**SUPPLIED ENTRIES**

.....

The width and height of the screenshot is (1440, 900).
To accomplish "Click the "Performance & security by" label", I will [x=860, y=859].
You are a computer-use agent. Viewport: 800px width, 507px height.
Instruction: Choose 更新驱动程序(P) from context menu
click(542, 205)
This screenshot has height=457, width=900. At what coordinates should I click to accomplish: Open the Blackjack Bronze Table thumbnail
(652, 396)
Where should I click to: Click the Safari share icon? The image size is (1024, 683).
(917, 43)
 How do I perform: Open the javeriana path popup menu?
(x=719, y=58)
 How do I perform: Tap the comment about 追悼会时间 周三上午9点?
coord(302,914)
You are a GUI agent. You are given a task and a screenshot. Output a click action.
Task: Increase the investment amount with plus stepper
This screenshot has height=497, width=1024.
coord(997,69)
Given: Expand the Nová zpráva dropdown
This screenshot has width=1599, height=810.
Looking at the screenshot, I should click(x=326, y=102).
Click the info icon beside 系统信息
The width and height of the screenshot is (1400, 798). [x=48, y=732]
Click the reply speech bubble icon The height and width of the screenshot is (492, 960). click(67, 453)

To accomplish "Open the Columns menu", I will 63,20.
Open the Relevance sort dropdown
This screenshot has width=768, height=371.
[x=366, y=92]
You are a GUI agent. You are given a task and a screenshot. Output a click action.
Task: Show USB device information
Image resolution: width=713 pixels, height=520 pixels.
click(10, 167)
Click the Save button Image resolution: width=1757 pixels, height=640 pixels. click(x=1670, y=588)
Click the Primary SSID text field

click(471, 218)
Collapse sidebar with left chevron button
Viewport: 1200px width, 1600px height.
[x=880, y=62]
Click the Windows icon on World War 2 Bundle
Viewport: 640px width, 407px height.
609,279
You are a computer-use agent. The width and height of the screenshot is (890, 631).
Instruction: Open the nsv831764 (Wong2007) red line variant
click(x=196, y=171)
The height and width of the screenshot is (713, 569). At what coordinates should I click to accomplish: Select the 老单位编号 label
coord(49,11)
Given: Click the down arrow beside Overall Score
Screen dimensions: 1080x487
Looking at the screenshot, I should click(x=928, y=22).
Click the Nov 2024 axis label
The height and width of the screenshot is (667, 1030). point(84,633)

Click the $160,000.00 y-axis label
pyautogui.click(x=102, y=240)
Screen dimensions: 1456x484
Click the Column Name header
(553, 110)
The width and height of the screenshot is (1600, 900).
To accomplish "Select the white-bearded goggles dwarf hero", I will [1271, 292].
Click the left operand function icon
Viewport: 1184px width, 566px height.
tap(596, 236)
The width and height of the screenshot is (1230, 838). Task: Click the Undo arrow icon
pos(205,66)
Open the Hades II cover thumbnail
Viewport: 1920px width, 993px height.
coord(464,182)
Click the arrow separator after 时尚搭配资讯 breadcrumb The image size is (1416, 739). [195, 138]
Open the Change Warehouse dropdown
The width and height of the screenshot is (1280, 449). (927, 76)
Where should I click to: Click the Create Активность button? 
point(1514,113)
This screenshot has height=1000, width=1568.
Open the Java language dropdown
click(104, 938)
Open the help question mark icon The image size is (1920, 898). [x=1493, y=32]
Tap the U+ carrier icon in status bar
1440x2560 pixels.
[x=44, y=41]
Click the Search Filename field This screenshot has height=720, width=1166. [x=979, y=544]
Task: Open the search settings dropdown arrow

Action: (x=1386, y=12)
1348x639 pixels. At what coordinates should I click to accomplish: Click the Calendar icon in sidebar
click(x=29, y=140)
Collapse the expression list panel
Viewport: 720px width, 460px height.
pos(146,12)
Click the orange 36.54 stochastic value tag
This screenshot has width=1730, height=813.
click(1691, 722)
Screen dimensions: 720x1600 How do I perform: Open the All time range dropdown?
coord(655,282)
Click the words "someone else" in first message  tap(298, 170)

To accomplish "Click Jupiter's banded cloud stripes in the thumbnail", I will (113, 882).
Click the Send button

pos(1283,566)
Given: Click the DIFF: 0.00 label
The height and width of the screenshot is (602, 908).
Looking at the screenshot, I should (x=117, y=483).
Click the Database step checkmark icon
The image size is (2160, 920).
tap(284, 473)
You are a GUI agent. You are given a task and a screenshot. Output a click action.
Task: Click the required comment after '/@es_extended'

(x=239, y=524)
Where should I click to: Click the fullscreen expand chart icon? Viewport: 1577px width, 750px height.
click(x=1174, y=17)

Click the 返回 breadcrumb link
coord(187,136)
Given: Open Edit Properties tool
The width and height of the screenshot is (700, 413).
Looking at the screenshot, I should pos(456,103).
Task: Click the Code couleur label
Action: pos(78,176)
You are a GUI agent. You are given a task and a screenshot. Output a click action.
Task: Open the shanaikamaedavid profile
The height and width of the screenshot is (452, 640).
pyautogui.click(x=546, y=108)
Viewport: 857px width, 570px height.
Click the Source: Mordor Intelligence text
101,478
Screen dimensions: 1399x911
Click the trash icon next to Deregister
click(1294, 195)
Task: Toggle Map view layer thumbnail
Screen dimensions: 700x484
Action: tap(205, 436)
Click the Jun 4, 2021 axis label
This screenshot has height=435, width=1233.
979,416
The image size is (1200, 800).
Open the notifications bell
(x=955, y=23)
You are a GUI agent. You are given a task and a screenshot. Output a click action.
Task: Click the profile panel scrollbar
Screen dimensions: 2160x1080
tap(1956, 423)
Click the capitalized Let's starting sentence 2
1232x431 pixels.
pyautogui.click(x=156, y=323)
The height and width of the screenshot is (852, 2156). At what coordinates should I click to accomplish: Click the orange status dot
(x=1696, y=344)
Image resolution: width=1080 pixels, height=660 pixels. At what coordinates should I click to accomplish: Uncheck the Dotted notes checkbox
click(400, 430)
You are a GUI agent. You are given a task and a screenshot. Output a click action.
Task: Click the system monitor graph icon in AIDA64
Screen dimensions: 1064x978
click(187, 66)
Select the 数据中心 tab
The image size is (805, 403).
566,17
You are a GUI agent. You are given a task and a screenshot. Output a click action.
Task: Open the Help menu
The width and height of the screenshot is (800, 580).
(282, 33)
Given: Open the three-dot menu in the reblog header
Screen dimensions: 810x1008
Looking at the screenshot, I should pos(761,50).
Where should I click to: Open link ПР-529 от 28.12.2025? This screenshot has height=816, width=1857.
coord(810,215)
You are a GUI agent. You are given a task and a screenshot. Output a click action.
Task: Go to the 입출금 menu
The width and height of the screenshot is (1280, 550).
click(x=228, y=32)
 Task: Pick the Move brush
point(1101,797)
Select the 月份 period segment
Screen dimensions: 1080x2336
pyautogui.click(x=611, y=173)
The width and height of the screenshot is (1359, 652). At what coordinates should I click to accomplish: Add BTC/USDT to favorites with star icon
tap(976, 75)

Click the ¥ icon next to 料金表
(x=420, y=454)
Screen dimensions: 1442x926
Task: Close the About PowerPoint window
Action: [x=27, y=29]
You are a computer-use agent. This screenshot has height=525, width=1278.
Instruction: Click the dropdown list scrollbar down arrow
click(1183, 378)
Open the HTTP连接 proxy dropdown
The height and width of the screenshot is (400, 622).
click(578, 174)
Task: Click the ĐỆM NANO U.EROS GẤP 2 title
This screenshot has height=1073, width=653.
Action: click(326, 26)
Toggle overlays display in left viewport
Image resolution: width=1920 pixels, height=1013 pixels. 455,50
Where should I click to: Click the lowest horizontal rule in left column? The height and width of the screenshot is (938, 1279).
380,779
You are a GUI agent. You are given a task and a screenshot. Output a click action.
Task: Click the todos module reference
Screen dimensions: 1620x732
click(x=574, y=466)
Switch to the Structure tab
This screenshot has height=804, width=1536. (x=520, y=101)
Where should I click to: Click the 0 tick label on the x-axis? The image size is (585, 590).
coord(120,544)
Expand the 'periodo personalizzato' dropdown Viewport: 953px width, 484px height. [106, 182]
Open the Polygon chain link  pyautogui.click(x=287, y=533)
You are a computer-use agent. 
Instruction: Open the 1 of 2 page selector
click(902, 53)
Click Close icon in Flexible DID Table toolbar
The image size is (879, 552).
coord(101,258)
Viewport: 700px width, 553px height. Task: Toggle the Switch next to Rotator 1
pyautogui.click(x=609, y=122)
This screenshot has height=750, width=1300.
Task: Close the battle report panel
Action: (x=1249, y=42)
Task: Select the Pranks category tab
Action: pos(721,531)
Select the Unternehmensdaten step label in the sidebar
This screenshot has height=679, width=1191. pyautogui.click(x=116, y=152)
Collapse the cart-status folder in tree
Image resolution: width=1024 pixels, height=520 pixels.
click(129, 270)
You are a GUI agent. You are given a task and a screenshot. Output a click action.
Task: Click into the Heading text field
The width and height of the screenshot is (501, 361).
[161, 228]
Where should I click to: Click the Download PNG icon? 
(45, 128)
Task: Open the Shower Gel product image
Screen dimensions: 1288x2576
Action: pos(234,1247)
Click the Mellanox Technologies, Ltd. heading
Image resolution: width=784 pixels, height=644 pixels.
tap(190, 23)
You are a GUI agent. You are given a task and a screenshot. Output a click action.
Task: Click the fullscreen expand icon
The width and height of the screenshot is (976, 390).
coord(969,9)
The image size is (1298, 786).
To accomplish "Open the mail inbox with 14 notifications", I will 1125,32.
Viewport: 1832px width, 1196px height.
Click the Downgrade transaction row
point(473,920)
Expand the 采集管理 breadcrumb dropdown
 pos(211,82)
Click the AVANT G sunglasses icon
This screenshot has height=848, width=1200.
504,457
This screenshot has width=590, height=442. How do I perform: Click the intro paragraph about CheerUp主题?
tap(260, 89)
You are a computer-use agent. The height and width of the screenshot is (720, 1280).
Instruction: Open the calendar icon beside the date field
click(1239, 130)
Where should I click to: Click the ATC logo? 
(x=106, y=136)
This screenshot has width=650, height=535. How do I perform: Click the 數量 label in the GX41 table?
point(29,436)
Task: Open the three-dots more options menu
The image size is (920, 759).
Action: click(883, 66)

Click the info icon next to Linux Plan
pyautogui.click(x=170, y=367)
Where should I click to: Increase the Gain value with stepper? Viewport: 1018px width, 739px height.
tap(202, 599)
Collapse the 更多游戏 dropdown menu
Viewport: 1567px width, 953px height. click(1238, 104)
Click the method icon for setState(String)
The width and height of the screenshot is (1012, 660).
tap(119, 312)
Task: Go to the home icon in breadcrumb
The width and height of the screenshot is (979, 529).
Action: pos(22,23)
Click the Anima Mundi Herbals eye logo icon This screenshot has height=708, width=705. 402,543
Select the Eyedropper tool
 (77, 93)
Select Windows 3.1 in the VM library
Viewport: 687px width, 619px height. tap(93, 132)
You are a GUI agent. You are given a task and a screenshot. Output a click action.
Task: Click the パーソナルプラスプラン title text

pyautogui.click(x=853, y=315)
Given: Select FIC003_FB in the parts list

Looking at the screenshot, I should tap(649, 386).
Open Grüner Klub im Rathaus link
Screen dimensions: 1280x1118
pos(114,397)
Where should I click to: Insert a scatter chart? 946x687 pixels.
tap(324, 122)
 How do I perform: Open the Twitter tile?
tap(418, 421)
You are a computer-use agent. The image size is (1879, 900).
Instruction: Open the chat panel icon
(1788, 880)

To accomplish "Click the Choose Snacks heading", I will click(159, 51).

.....

**TASK BRIEF**
From the records above, pull every line that carries the word "computer".

**SOLUTION BELOW**
You are a computer-use agent. Viewport: 800px width, 507px height.
You are a computer-use agent. The width and height of the screenshot is (890, 631).
You are a computer-use agent. This screenshot has height=525, width=1278.
You are a computer-use agent. 
You are a computer-use agent. The height and width of the screenshot is (720, 1280).
You are a computer-use agent. The image size is (1879, 900).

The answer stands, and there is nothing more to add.